PAGE EXTRACT:
┄┄┄┄┄┄┄┄┄┄
Cinco Puntos Press is an imprint of publishing company Lee & Low Books. It is a general trade publisher that has received attention for its bilingual children's books and fiction and non-fiction focusing on the Mexico–United States border region. It was founded by novelist Lee Merrill Byrd and poet Bobby Byrd in 1985 and sold to Lee & Low in June 2021. It is known for its multi-cultural and political focus for both children and adults.

Notable authors
Cinco Puntos Press authors include Joe Hayes, Benjamin Alire Sáenz, Sergio Troncoso, Tim Tingle, George Ella Lyon, Dagoberto Gilb, David Romo, Lisa Sandlin, Robert Boswell, Gary Cartwright, Xavier Garza, James Carlos Blake, Subcomandante Marcos, Byrd Baylor, J.L. Powers, Youme Landowne, Paco Ignacio Taibo II, and many others.
┄┄┄┄┄┄┄┄┄┄
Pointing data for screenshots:
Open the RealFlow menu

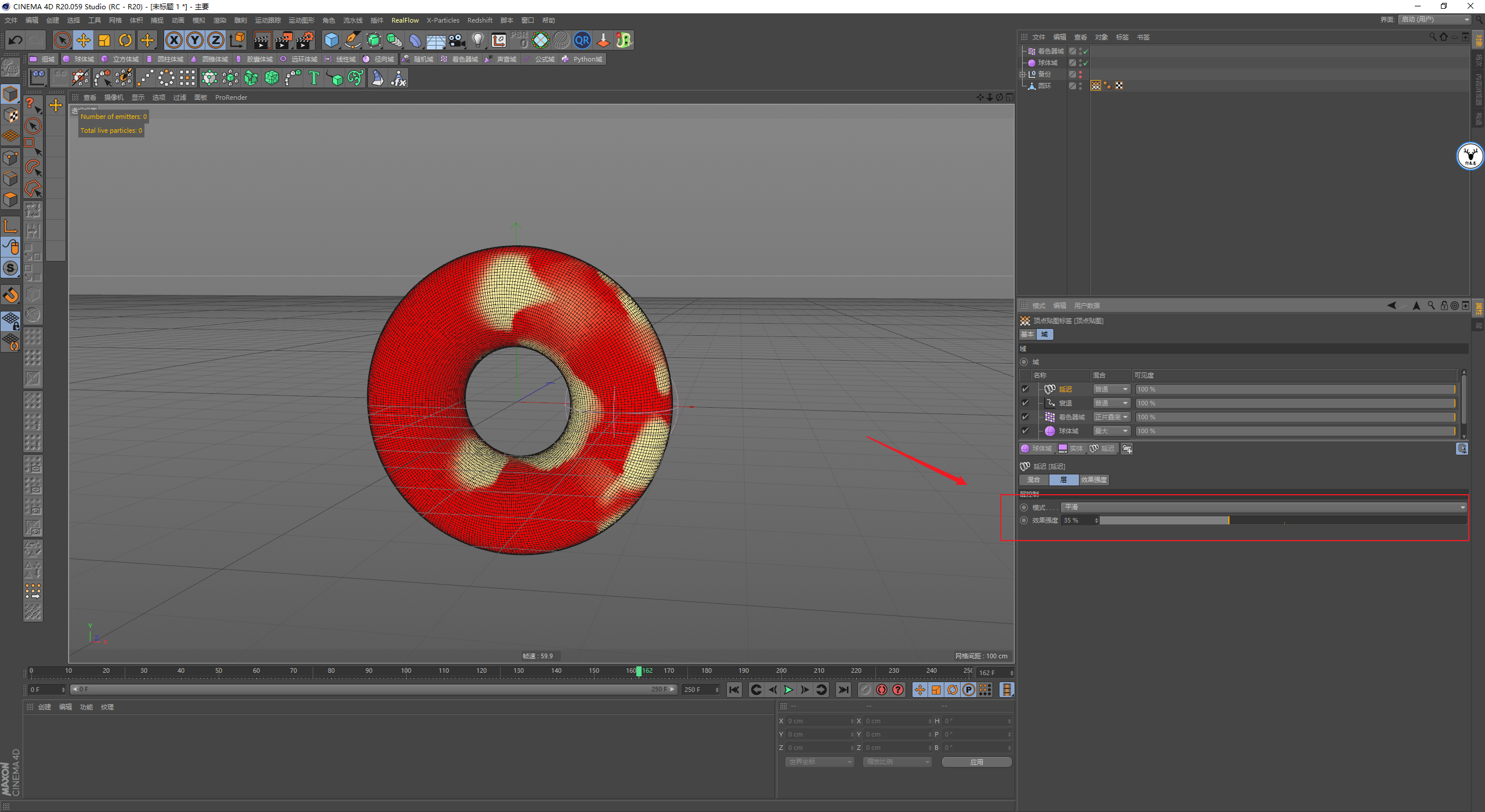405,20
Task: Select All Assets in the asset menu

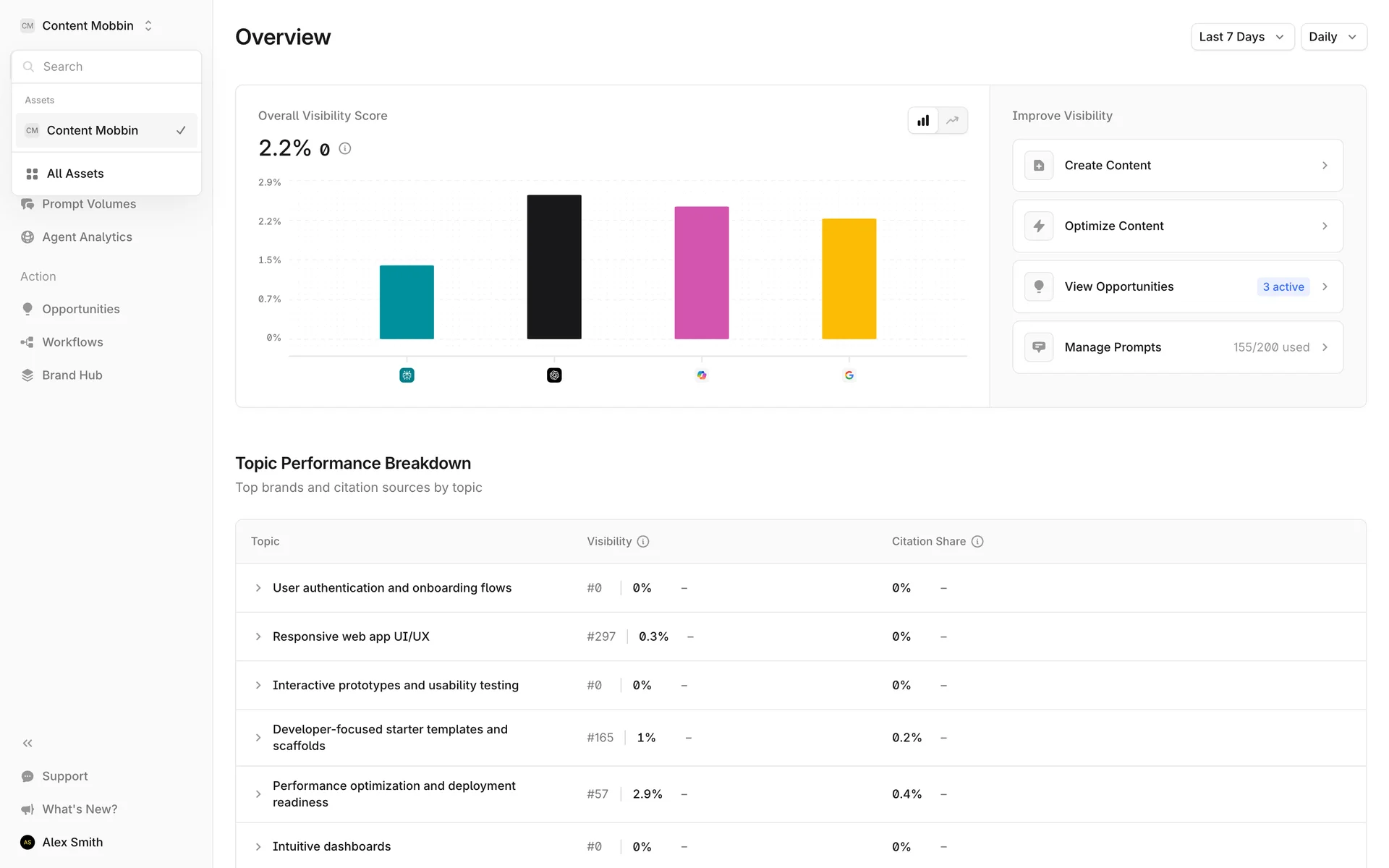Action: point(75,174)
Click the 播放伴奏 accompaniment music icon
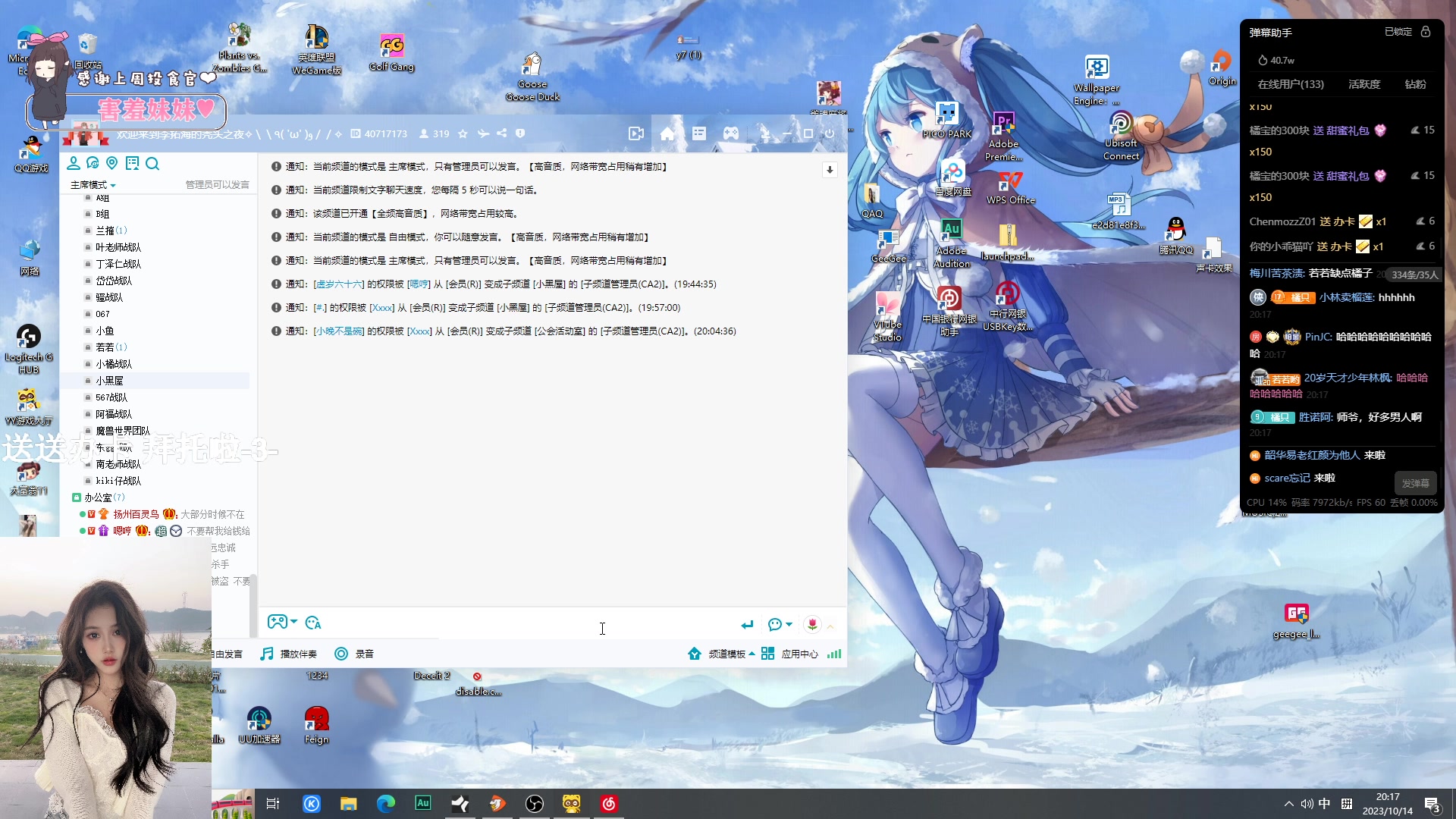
┄┄┄┄┄┄┄┄┄┄
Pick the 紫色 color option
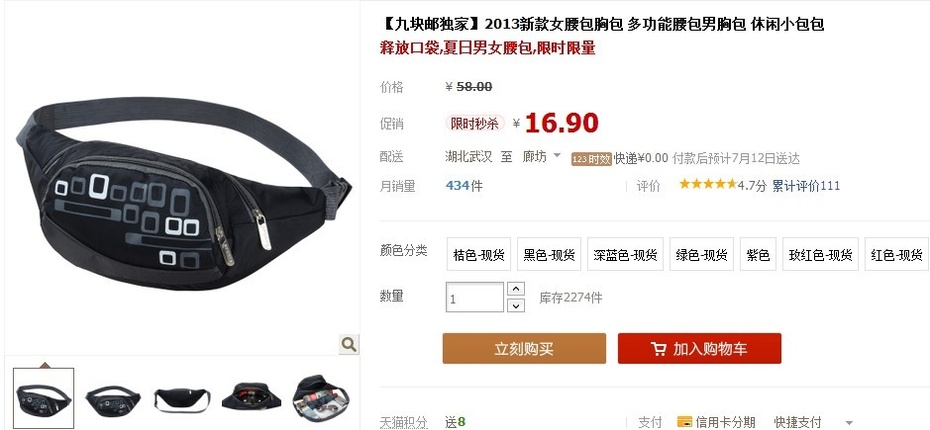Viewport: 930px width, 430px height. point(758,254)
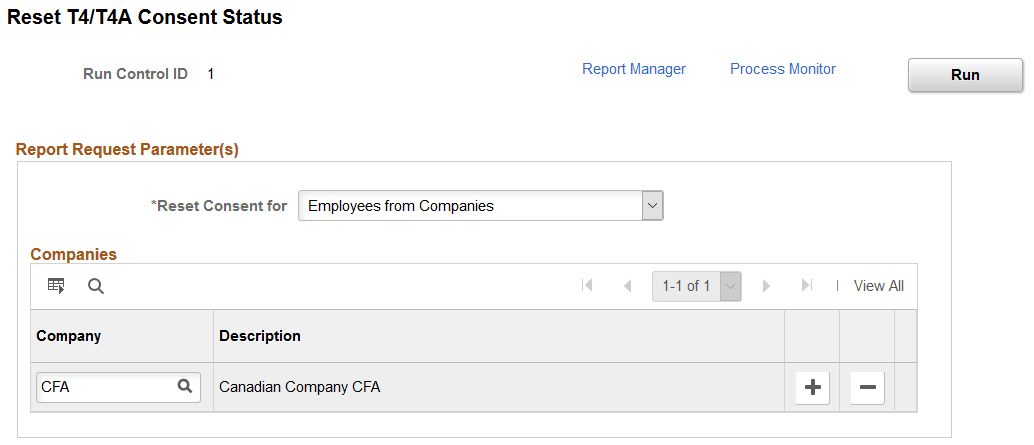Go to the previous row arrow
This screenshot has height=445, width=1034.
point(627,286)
┄┄┄┄┄┄┄┄┄┄
SET EXERCISE: Copy the Cinco Puntos Press text between "Notable authors" and "and many others.", inclusive, changing "authors" to "writers".

REPLY TO THE TASK:
Notable writers
Cinco Puntos Press writers include Joe Hayes, Benjamin Alire Sáenz, Sergio Troncoso, Tim Tingle, George Ella Lyon, Dagoberto Gilb, David Romo, Lisa Sandlin, Robert Boswell, Gary Cartwright, Xavier Garza, James Carlos Blake, Subcomandante Marcos, Byrd Baylor, J.L. Powers, Youme Landowne, Paco Ignacio Taibo II, and many others.